━━ Task data
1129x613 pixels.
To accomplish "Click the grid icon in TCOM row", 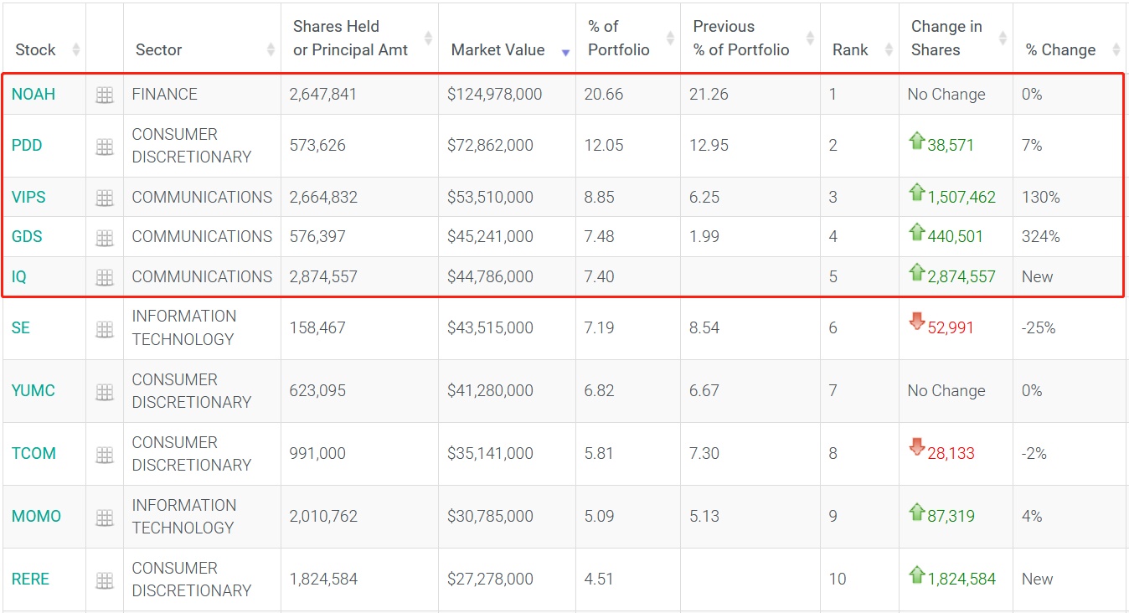I will coord(105,455).
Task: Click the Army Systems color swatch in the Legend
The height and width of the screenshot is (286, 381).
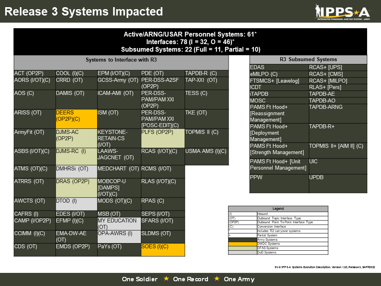Action: click(x=242, y=239)
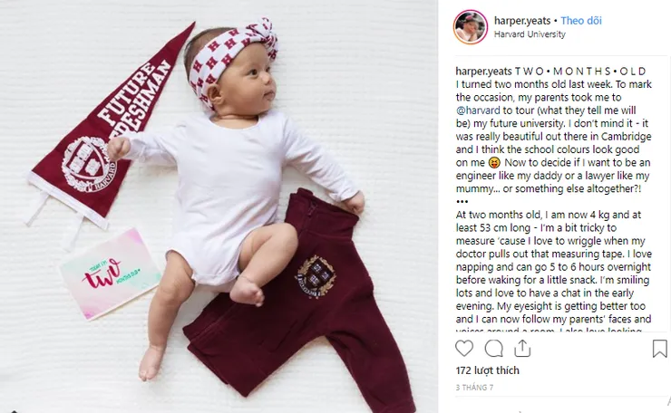This screenshot has width=671, height=413.
Task: Open harper.yeats username in header
Action: (x=522, y=21)
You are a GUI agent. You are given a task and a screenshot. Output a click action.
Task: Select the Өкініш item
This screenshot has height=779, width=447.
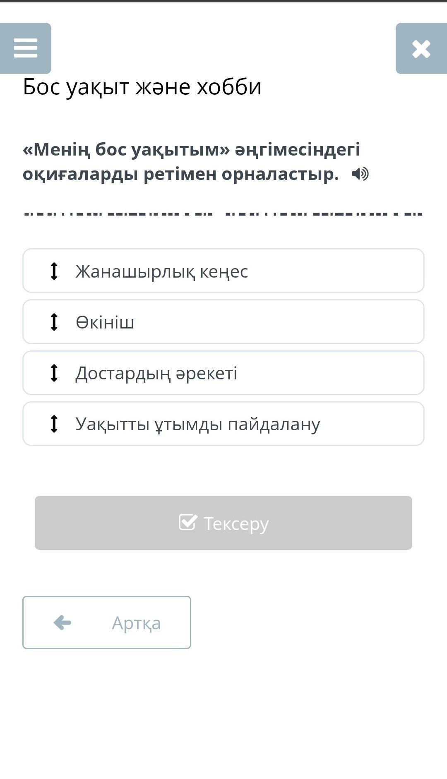click(x=224, y=322)
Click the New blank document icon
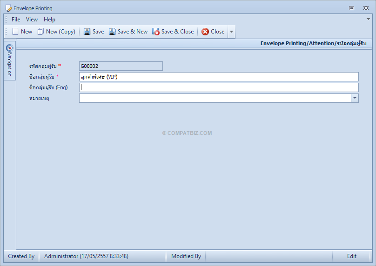This screenshot has height=266, width=376. 15,32
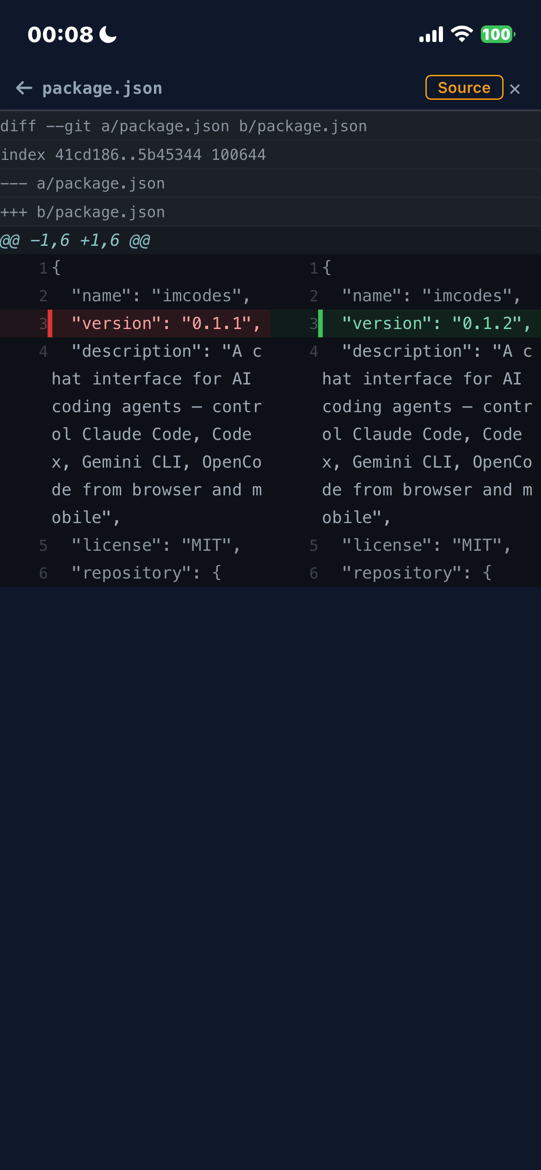This screenshot has width=541, height=1170.
Task: Select the added version "0.1.2" line
Action: (436, 323)
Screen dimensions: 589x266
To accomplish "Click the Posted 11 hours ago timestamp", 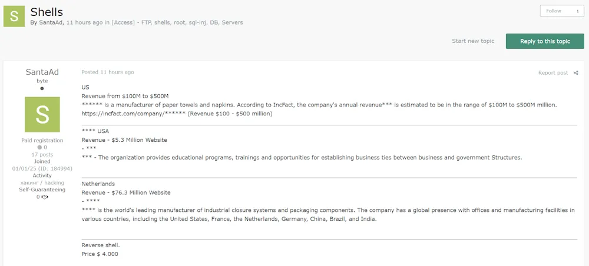I will [x=107, y=72].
━━━━
* [Exercise objective] Reproduce word for word the entries starting with the line that contains "Task: Click the" and continuing through the line that contains "click(x=224, y=322)", leaving out the pictures.

* [Task solution]
Task: Click the Army Systems color swatch in the Legend
The height and width of the screenshot is (286, 381).
Action: click(x=242, y=239)
This screenshot has width=671, height=413.
Task: Open harper.yeats username in header
Action: (x=522, y=21)
You are a GUI agent. You are given a task and a screenshot. Output a click action.
Task: Select the Өкініш item
This screenshot has height=779, width=447.
click(x=224, y=322)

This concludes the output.